-- About this exercise --
Your response should reproduce every line of the entries that contains the word "computer".

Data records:
┄┄┄┄┄┄┄┄┄┄

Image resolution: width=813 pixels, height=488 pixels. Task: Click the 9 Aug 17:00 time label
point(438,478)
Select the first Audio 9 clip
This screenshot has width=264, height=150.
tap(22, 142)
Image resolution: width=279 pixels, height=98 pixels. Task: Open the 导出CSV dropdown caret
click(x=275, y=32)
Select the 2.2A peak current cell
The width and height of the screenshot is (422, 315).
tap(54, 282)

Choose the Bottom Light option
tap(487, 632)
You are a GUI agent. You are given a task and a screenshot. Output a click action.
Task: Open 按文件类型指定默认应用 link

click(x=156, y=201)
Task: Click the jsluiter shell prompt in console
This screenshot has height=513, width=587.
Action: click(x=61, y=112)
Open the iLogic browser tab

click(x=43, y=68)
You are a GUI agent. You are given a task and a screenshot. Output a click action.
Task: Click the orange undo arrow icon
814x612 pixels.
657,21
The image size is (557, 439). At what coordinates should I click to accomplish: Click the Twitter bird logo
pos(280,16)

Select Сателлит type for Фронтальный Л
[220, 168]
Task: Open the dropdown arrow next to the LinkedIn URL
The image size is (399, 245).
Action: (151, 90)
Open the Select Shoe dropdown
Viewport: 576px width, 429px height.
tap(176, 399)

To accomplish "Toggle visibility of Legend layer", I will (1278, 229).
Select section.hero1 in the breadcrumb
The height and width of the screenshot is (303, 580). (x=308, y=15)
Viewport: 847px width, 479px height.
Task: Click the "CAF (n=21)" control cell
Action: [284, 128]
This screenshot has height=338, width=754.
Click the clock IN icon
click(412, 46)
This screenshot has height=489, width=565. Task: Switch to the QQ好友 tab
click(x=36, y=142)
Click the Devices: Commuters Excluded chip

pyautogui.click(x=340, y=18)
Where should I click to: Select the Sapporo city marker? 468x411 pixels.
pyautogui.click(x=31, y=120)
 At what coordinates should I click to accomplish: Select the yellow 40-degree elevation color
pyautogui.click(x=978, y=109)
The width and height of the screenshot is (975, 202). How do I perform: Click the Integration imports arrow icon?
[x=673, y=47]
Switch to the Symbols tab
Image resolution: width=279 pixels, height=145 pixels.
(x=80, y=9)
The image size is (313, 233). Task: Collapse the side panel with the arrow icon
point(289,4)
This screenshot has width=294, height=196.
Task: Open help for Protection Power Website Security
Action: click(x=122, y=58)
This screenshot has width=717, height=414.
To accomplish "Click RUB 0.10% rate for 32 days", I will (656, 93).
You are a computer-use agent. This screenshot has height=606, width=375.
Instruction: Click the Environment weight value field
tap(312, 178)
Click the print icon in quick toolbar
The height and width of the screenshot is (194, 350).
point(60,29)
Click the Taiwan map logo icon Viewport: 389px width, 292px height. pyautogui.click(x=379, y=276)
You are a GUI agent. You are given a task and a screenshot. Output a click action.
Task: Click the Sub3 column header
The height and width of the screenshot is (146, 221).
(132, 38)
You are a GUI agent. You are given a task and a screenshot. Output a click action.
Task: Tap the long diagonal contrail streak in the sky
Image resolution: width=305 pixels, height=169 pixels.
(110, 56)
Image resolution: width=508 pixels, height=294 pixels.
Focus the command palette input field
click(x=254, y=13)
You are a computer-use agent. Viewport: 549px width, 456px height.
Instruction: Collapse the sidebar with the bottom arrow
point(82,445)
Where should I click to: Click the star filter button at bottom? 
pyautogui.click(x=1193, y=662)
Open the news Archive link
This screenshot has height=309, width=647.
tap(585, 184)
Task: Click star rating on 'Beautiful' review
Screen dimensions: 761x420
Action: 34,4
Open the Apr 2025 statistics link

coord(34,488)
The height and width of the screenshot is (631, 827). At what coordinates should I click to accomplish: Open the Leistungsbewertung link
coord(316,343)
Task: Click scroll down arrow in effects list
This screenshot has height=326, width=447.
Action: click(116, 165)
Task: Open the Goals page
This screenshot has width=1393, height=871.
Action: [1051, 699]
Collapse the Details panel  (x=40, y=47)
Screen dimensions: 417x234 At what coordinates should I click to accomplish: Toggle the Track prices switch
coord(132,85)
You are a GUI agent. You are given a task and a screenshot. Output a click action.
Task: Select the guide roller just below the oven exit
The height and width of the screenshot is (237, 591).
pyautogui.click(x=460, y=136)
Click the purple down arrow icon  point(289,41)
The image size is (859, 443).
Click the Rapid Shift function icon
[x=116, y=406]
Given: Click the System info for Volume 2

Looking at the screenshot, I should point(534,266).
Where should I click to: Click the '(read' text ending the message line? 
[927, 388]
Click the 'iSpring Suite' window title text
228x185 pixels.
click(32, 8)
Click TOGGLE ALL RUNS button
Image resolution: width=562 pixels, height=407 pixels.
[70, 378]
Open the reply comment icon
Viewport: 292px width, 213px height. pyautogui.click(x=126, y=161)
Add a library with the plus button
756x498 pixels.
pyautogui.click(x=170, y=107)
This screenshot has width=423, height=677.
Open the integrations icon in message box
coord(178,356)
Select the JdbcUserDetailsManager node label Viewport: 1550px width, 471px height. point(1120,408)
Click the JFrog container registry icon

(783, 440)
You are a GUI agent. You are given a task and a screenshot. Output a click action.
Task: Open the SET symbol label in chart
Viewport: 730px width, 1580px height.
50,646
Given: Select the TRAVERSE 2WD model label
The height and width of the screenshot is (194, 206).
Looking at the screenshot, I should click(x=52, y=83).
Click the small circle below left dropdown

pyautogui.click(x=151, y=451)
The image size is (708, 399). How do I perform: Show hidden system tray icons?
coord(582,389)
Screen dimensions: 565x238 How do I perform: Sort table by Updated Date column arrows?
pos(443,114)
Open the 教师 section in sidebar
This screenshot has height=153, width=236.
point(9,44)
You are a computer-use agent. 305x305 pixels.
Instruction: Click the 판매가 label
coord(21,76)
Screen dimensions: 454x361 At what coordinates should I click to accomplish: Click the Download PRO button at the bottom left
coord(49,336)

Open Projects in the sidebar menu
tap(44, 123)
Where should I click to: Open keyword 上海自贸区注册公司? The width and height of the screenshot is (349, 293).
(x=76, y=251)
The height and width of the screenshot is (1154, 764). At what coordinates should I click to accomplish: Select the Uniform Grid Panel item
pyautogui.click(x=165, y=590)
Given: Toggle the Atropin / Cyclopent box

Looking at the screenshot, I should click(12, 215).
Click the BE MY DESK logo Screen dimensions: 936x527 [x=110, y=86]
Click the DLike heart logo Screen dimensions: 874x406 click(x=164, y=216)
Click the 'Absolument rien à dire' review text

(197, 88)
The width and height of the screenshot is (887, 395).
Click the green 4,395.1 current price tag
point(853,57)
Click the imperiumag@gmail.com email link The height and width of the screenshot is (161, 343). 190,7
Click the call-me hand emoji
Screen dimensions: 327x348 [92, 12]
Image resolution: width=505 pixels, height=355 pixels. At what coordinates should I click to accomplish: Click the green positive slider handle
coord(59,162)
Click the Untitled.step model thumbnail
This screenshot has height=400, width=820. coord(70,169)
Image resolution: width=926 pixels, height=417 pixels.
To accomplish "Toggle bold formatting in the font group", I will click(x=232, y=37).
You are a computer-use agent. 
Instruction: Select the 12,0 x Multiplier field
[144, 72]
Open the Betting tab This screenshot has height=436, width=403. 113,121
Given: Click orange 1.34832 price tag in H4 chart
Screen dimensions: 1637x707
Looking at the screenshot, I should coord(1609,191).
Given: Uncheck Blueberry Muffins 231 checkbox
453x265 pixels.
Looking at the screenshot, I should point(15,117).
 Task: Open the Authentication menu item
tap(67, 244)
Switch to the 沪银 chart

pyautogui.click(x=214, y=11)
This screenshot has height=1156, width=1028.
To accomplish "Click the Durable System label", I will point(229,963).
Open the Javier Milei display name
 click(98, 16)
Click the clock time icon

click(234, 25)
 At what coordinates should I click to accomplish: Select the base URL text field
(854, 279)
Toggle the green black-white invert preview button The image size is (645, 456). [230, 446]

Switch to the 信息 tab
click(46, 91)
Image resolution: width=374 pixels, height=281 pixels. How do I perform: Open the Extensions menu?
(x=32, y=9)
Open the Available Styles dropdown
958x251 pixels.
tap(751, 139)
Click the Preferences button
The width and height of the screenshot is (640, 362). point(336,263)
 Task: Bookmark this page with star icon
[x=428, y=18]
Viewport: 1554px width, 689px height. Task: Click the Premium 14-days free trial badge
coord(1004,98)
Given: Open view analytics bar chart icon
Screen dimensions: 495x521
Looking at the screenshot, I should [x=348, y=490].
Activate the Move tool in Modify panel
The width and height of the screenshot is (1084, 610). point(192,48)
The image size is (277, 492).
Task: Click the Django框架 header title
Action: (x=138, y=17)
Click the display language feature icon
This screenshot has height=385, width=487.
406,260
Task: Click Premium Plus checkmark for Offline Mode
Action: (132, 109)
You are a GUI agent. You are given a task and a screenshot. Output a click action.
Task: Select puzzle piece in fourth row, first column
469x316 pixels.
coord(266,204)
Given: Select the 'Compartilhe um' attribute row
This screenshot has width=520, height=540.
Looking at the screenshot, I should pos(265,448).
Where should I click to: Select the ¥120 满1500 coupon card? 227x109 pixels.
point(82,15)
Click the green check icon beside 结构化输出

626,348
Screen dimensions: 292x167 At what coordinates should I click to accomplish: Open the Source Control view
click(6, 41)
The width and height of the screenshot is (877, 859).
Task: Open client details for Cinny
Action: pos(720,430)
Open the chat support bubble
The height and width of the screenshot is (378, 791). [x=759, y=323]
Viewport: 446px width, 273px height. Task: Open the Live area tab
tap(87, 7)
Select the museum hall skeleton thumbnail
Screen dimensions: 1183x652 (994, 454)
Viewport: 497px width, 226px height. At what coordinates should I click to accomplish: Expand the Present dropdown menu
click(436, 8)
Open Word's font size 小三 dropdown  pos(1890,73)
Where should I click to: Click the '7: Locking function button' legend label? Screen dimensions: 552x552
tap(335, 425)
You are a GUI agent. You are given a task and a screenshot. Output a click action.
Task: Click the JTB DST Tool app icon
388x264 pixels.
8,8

┄┄┄┄┄┄┄┄┄┄

-- Task solution --
You are a computer-use agent. This screenshot has height=606, width=375.
You are a computer-use agent. Viewport: 549px width, 456px height.
You are a computer-use agent. 305x305 pixels.
You are a computer-use agent. 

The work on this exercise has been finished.